EXERCISE BRIEF: Please report every line in the entries that contains the string "size".

[Source records]
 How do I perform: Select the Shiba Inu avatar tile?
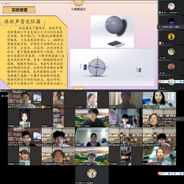[92, 173]
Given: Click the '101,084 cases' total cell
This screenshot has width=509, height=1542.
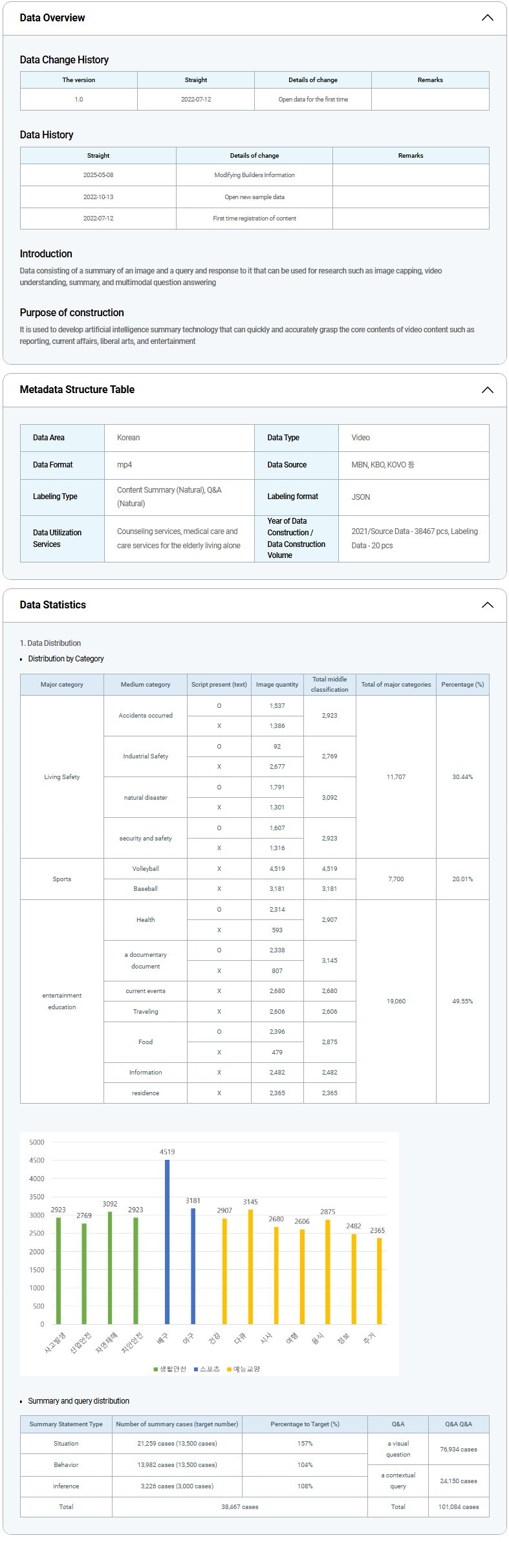Looking at the screenshot, I should point(459,1507).
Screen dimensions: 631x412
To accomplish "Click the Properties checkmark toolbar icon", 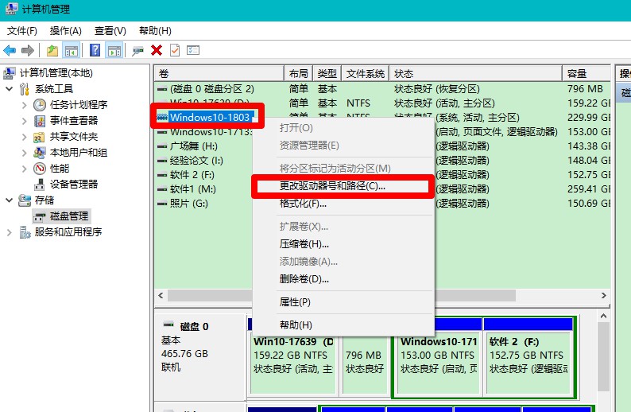I will click(175, 50).
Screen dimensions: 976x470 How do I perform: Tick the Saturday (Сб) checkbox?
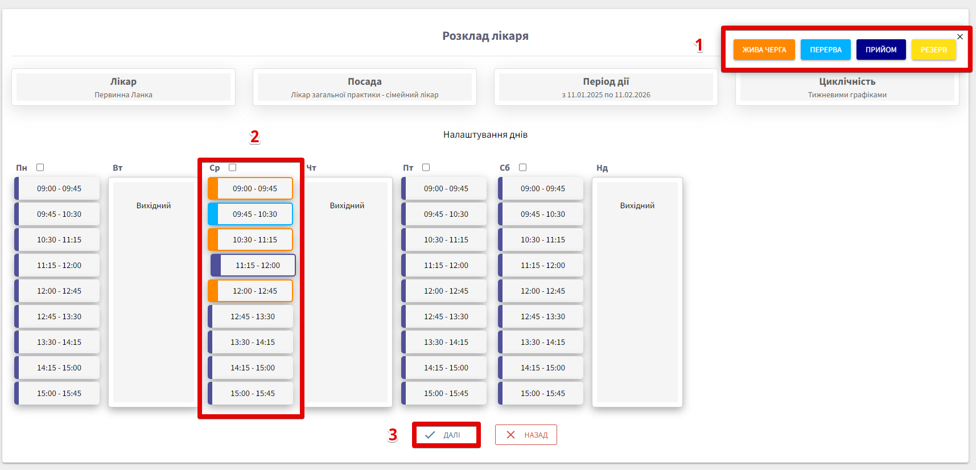point(522,167)
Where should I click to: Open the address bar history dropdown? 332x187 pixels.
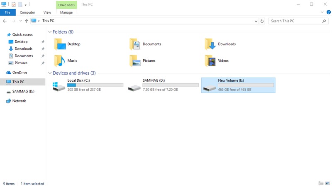pos(256,21)
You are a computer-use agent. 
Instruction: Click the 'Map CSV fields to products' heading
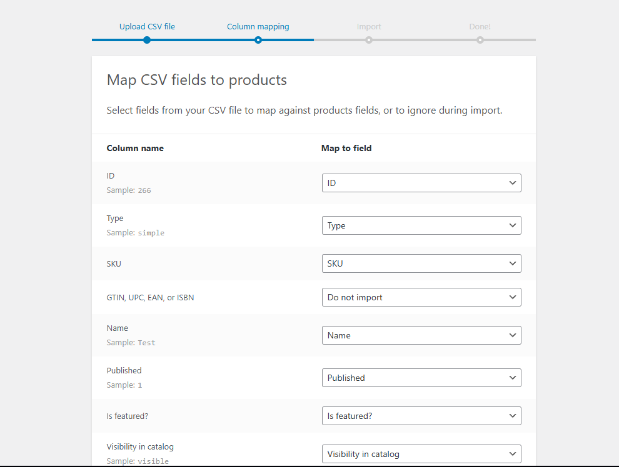coord(197,80)
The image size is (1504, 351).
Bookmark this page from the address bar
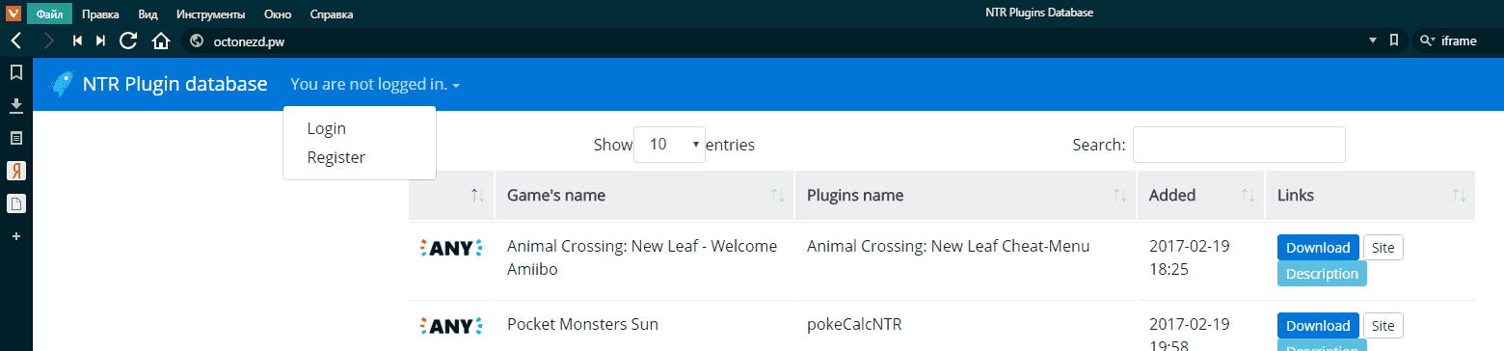1394,41
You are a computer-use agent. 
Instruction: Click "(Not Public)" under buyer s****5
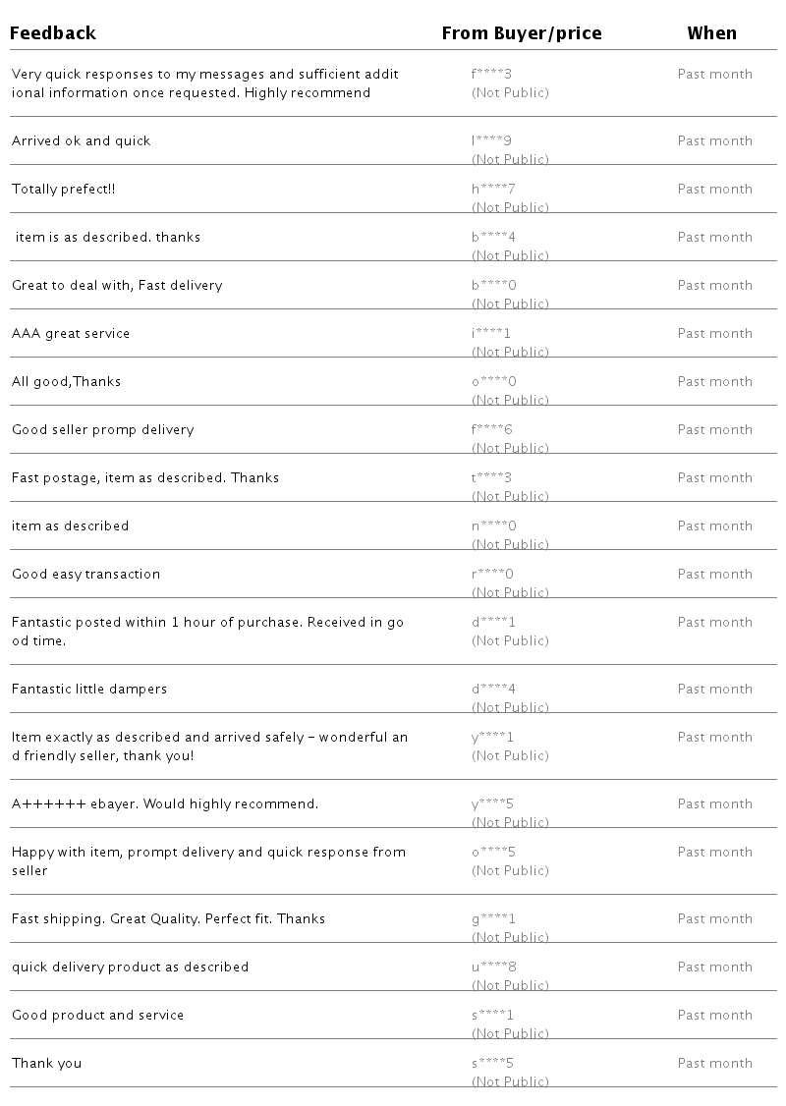click(510, 1081)
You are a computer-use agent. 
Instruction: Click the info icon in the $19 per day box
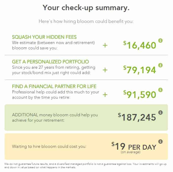[160, 141]
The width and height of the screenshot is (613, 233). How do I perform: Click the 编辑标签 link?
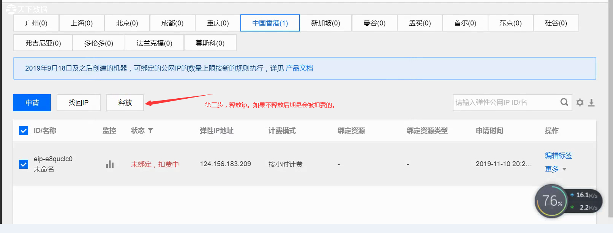click(x=558, y=155)
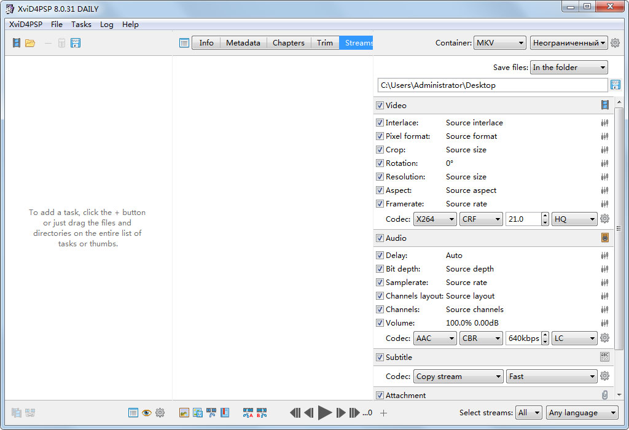This screenshot has height=430, width=629.
Task: Increase CRF value with up arrow
Action: (545, 216)
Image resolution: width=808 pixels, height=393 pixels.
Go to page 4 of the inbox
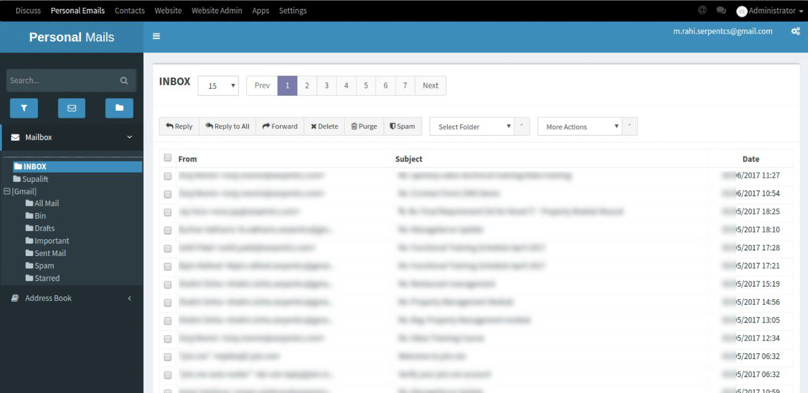tap(346, 85)
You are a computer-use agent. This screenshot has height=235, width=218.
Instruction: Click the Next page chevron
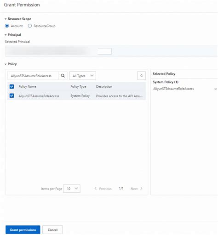pos(141,189)
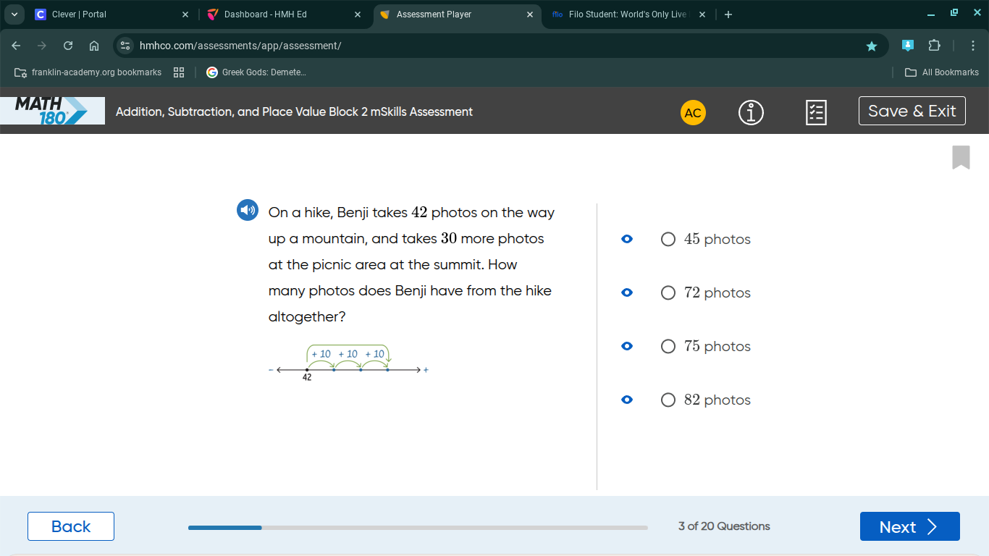
Task: Open the All Bookmarks folder
Action: click(x=942, y=72)
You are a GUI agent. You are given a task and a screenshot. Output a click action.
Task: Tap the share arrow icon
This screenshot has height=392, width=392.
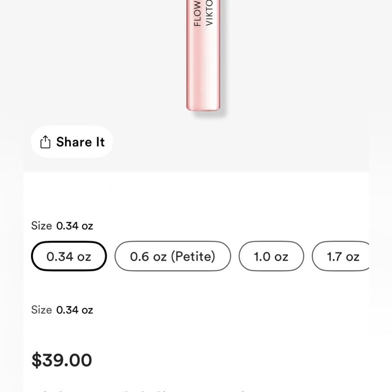click(x=45, y=142)
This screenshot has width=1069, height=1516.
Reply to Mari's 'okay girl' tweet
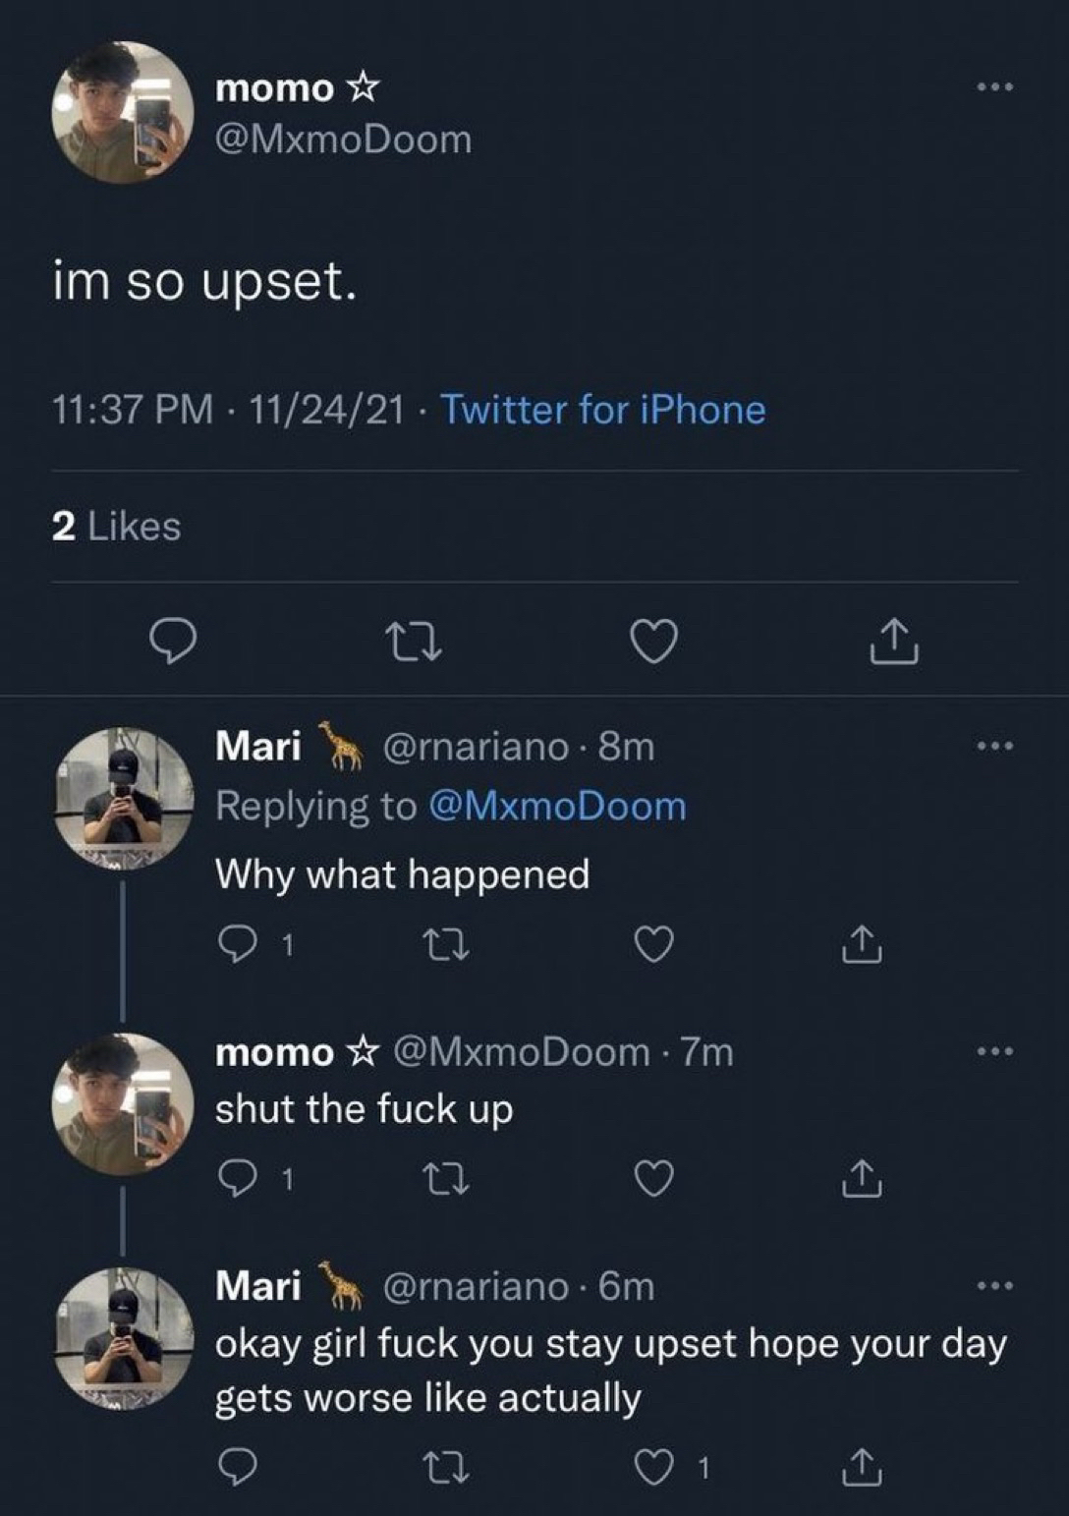tap(236, 1467)
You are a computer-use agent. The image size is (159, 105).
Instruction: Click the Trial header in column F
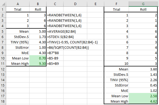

EXERCISE SOLUTION:
The image size is (1504, 351).
You are a computer-use agent. The image size is (159, 105).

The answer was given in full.